Method Based on the FLAC3D numerical simulation method, this study investigated a sealed underground chamber of a CAES power station in Inner Mongolia. The Mohr-Coulomb and Hoek-Brown strength criteria were applied to analyze the displacement and plastic zone distribution of the surrounding rock under pressure. Through simulation, the differences in the effects of the two strength criteria on rock deformation and plastic zones were compared, and the performances of three chamber types—a large tank chamber, a circular tunnel, and a horseshoe-shaped tunnel—were further evaluated.

Result The simulation results show that the analyses based on the Mohr-Coulomb and Hoek-Brown criteria are generally consistent. The large tank chamber demonstrates superior performance, particularly in stress distribution and plastic zone control, indicating better stability and safety. In contrast, the circular and horseshoe-shaped tunnels exhibit relatively lower stability, especially under high-pressure gas storage conditions.

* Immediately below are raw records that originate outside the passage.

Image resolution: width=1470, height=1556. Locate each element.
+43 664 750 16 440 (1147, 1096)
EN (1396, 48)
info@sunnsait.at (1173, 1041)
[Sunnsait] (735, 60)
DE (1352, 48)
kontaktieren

Conclusion This study provides meaningful guidance for the optimized design and construction of underground chambers, particularly under high-pressure storage conditions, and confirms the advantages of the large tank chamber. The findings indicate that the large tank chamber can effectively control rock deformation and reduce the risk of plastic failure, showing promising application potential. These results offer a theoretical basis for CAES chamber design and practical insights for engineering applications.